● **Source extract**:
+++

The Big Picture of System Design
- system-design
- backend
- architecture
System design is one of those skills that separates good engineers from great ones. You can write clean code — but can your system handle 10 users? 10,000 users? 10 million users? This series is about building that intuition from scratch.
The One Analogy That Rules Them All
Your application is a city.
If you understand this analogy, system design becomes much easier to reason about. This mental model will stay with you across every system you design.
| System Design Concept | City Analogy | Memory Anchor |
|---|---|---|
| Single server | A house | One person doing everything |
| Load balancer | Traffic cop at the city gate | Distributes cars across roads |
| Application servers | Office buildings | Where the actual work happens |
| Database | The city vault / records room | Permanent, authoritative storage |
| Cache | Sticky note on your desk | Fast, temporary, nearby |
| CDN | Local shops in every neighbourhood | Content near where users live |
| Message queue | The city post office | Drop work, processed later |
| DNS | City address directory | Names → IP addresses |
| API Gateway | City reception desk | One entry point, routes to departments |
What is System Design?
System design is:
Designing the architecture, components, and data flow of a system to meet requirements at scale.
Think of the evolution:
- Junior dev → “Does this code work?”
- Mid-level dev → “Does this work reliably?”
- Senior dev → “Will this work at scale?”
- System designer → “How do we build this so it doesn’t break under real-world conditions?”
How Real Systems Evolve
No system starts “distributed.” Everything begins simple — and grows.
Stage 1: [User] → [Server + DB]
Stage 2: [User] → [App Server] → [DB]
Stage 3: [User] → [App Server] → [Cache] → [DB]
Stage 4: [User] → [LB] → [Multiple App Servers] → [Cache] → [DB]
Stage 5: [CDN] handles static content
Stage 6: [Queue + Workers] handle async tasks
Stage 7: [DB Replication] for scaling reads
Rule:
👉 Only add complexity when a bottleneck forces you to.
Core Qualities You Design For
Every system design decision optimizes for one (or more) of these:
| Quality | Meaning | City Analogy |
|---|---|---|
| Scalability | Handle increasing load | City can grow — add buildings and roads |
| Availability | System is up and serving | City hall never closes |
| Reliability | Correct results consistently | Records are always accurate |
| Latency | Time for one request | How fast your food arrives |
| Throughput | Requests per second | How many orders the kitchen handles/hour |
| Consistency | All users see the same data | Everyone reading the same city map version |
| Fault tolerance | Works when components fail | City functions despite one grid going down |
Latency Numbers You Should Know
These help you reason about bottlenecks:
| Operation | Latency |
|---|---|
| L1 cache | ~0.5 ns |
| RAM (Main memory) | ~100 ns |
| SSD | ~100 µs |
| Network (same DC) | ~0.5 ms |
| HDD | ~10 ms |
| Cross-continent network | ~150 ms |
👉 Key insight:
Network calls are expensive. Disk is slow. Memory is fast. Cache is king.

+++

● **Written tasks**:
1. Reproduce word for word the passage of the system design overview from "Think of the" up to and including "simple — and grows.".
2. Name every quality listed in the system design overview's table of core qualities to design for.
3. Extend the system design overview with new writing that picks up right after its final sentence.

Data for locating visible targets
+++

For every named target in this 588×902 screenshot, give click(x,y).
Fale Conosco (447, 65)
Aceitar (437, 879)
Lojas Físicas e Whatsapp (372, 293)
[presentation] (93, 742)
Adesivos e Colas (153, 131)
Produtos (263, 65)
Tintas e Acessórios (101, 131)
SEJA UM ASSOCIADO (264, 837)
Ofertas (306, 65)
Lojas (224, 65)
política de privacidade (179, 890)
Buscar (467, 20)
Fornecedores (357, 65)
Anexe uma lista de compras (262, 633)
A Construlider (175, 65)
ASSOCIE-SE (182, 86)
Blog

+++

● **Responses per task**:
1.
Think of the evolution:
- Junior dev → “Does this code work?”
- Mid-level dev → “Does this work reliably?”
- Senior dev → “Will this work at scale?”
- System designer → “How do we build this so it doesn’t break under real-world conditions?”
How Real Systems Evolve
No system starts “distributed.” Everything begins simple — and grows.

2. Scalability, Availability, Reliability, Latency, Throughput, Consistency, Fault tolerance

3.
Horizontal vs Vertical Scaling
| Vertical Scaling (Scale Up) | Horizontal Scaling (Scale Out) |
|---|---|
| Increase machine power (CPU, RAM) | Add more machines |
| Simple to implement | Requires stateless architecture |
| Has a limit | Highly scalable |
| Single point of failure | No single point of failure |
Example:
Vertical: [2 CPU, 4GB] → [32 CPU, 128GB] ← one machine gets bigger
Horizontal: [Server] → [Server][Server][Server] ← more machines added
👉 Modern systems prefer horizontal scaling.
Stateful vs Stateless Systems
| Stateful Systems | Stateless Systems |
|---|---|
| Server stores session | No session stored on server |
| User must hit same server | Any server can handle any request |
| Breaks scalability | Enables scaling |
👉 Any server can handle any request → enables scaling.
The RESHADED Framework (For Interviews)
Use this to structure any system design answer:
| Letter | Stands for | What to address |
|---|---|---|
| R | Requirements | Functional + non-functional |
| E | Estimation | Traffic, storage, bandwidth |
| S | Storage | SQL vs NoSQL, schema |
| H | High-level design | Components + connections |
| A | APIs | Key endpoints |
| D | Deep dives | Bottlenecks, scaling |
| E | Edge cases | Failure modes |
| D | Done | Summarise trade-offs |
This alone can level up the interview performance massively.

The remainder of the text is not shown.